Rather, he said during a press conference, the EU should be urged to “look” at how it can fulfill its obligations and commitments rather than “offer commentaries on what is possible and not possible”.
Last week, Heikens told the media that 300,000 tonnes of sugar targeted by Guyana may have been too ambitious. He stopped short of suggesting that the entity plucked figures out of the air.
Last year sugar production was its lowest in some two decades at 220,000 tonnes after two target adjustments. Ambassador Heikens said that the failure to reach the production target may have been responsible for the country losing 14M Euros.

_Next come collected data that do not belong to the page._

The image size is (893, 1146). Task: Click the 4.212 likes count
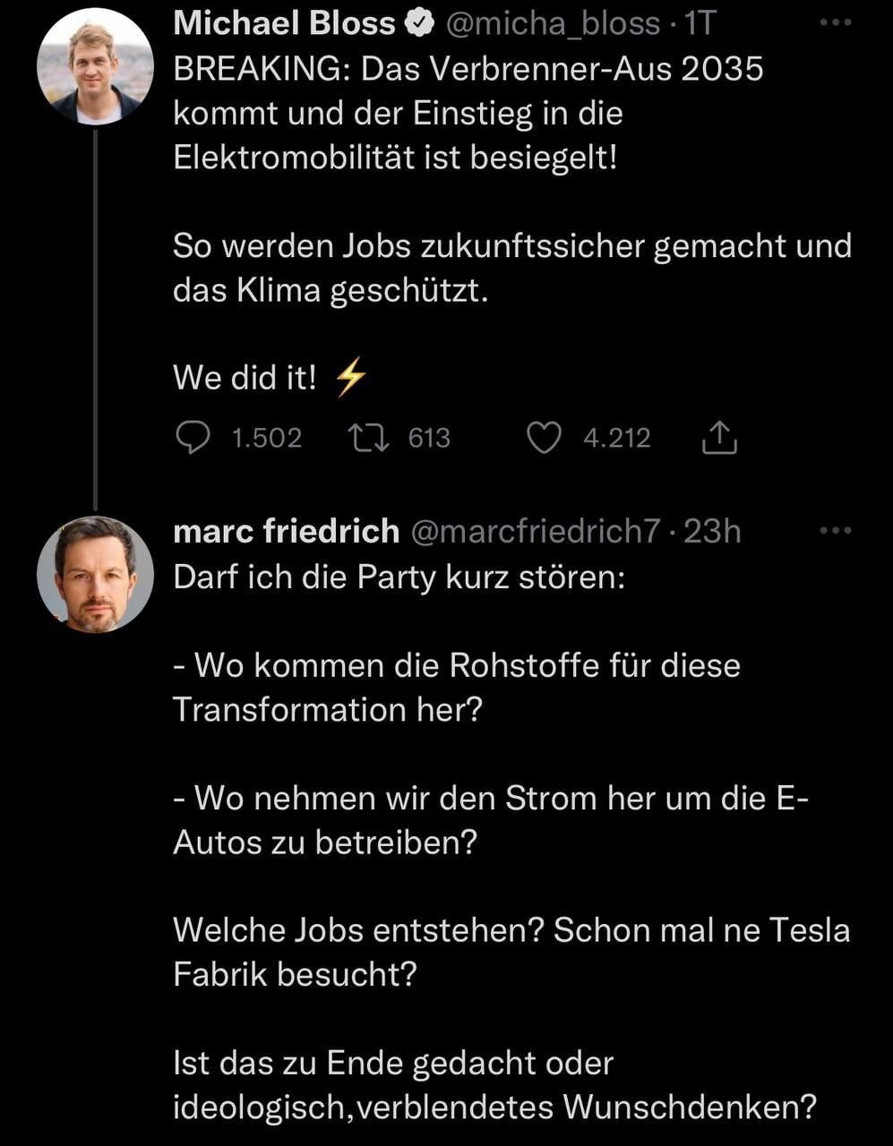pos(616,438)
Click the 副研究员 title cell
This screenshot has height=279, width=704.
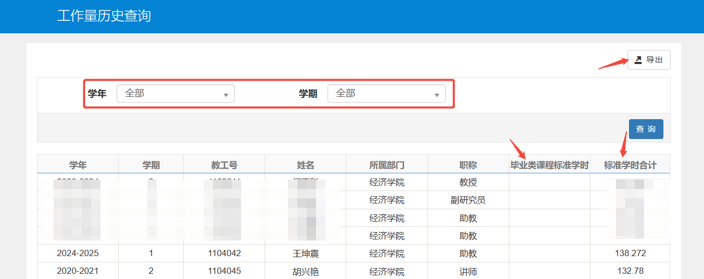[468, 200]
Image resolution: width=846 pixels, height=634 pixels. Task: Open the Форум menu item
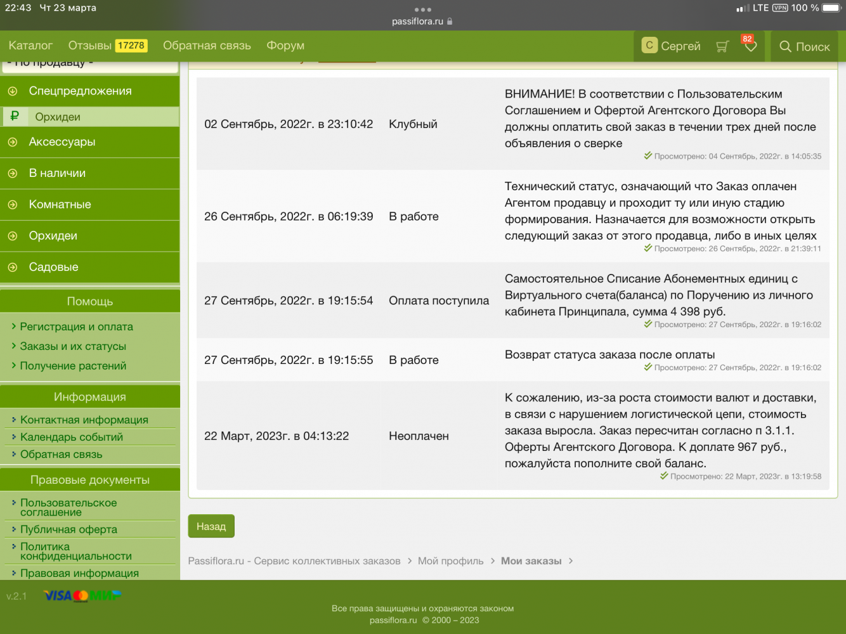pos(285,46)
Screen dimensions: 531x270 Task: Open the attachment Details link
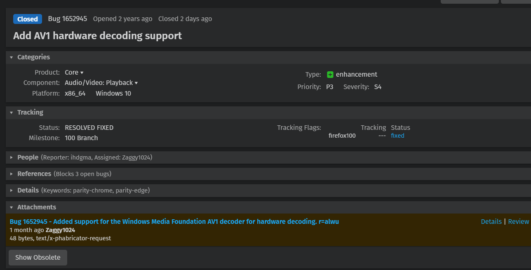tap(491, 221)
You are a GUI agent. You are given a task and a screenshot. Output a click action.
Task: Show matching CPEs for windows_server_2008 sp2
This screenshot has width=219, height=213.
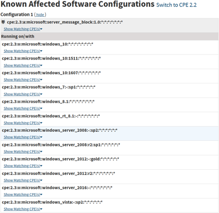23,137

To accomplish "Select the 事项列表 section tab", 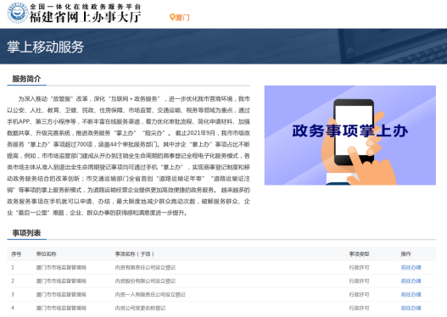I will (26, 233).

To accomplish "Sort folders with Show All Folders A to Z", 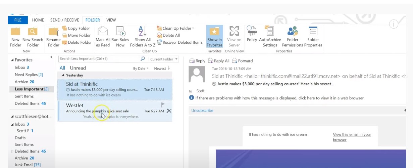I will pos(143,32).
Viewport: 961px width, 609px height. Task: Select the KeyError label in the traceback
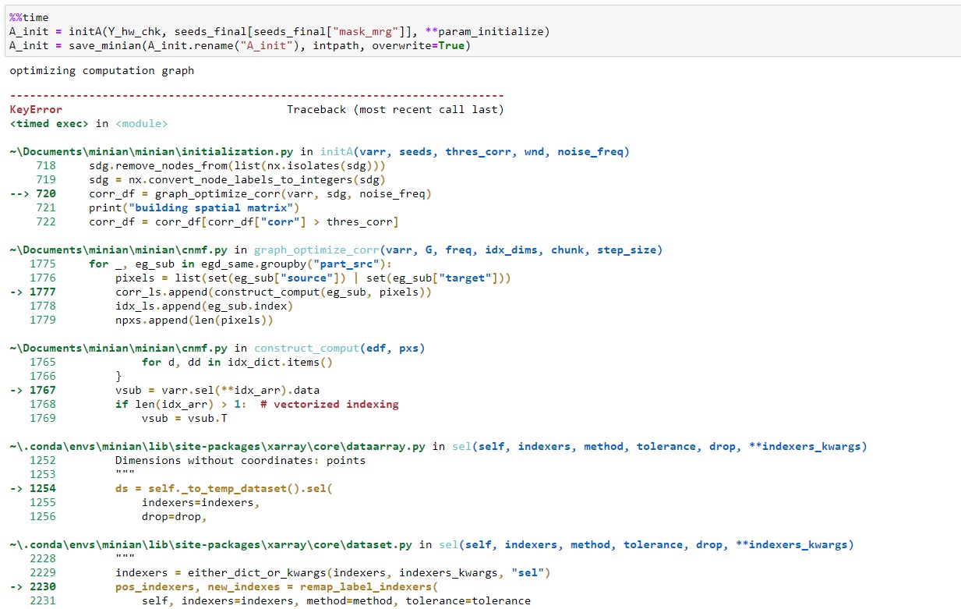33,109
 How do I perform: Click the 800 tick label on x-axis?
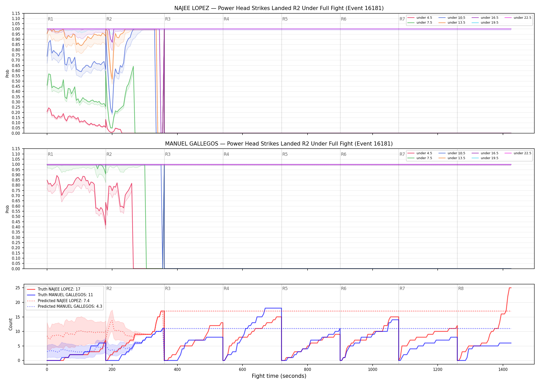click(x=308, y=370)
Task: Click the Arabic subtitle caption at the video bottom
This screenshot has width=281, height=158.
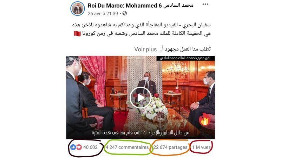Action: click(x=140, y=133)
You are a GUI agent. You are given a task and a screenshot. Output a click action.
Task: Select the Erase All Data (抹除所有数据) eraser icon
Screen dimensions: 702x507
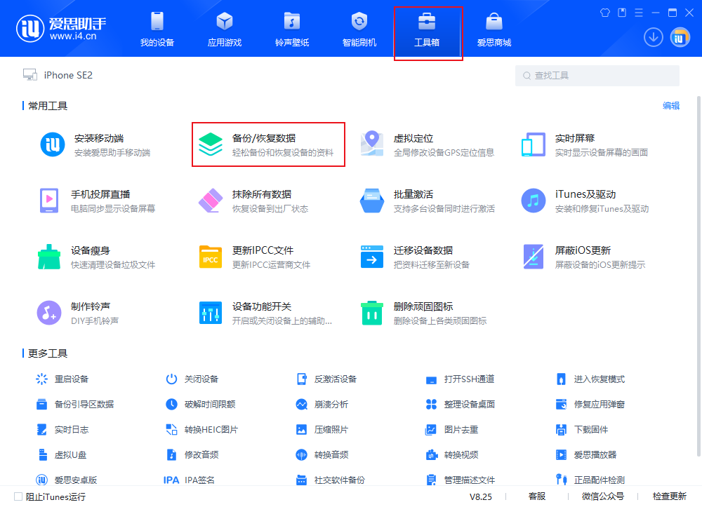coord(210,201)
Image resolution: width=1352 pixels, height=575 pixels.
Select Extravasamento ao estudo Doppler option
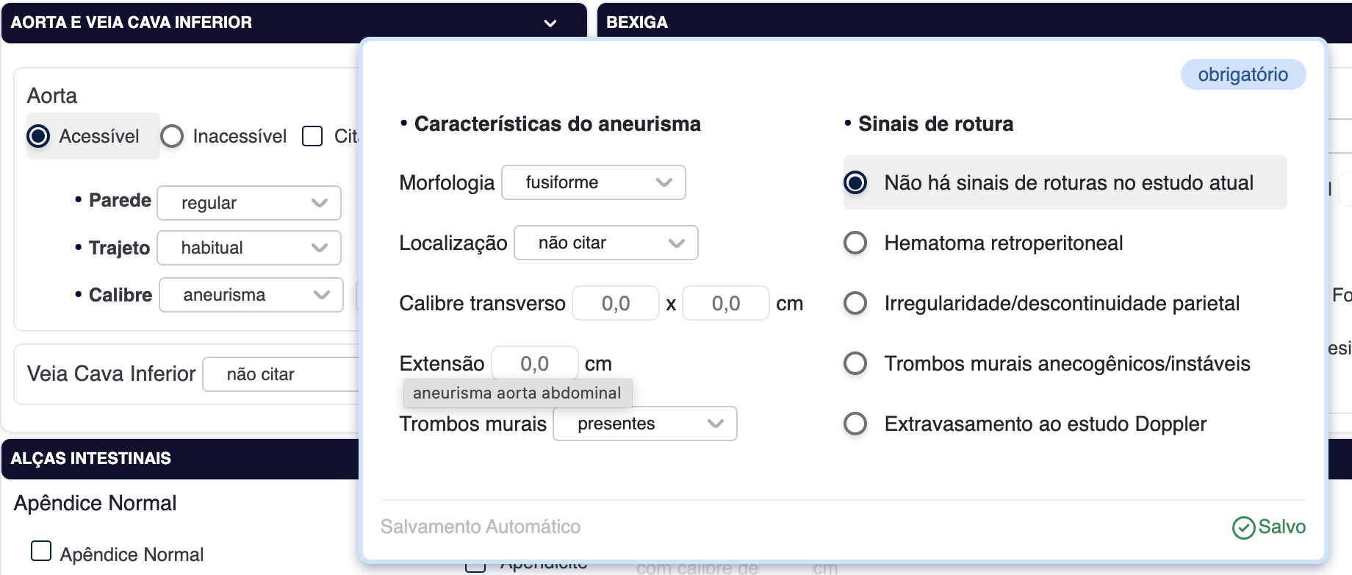pyautogui.click(x=855, y=424)
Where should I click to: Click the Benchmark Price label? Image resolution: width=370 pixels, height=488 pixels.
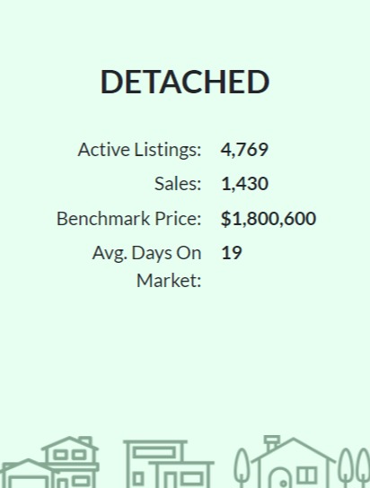point(129,219)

The European Union voted 90M Euros by way of budget support for Guyana following the EU decision to modify the sugar treaty, leading to price cuts for Guyana. So far The EU has released 58M Euros to the Foreign Ministry with a further 18 million Euros due this year. The total sum would be released in four tranches.
“We had anticipated that the EU would be flexible for the (country’s) Sugar Action Plan and that there will be more consultations as we move forward,” Persaud stressed.
Initially, the Minister admitted yesterday, he had some questions over the GuySuCo’s targets which were between 298,000 and 303,000 tonnes of sugar for this year.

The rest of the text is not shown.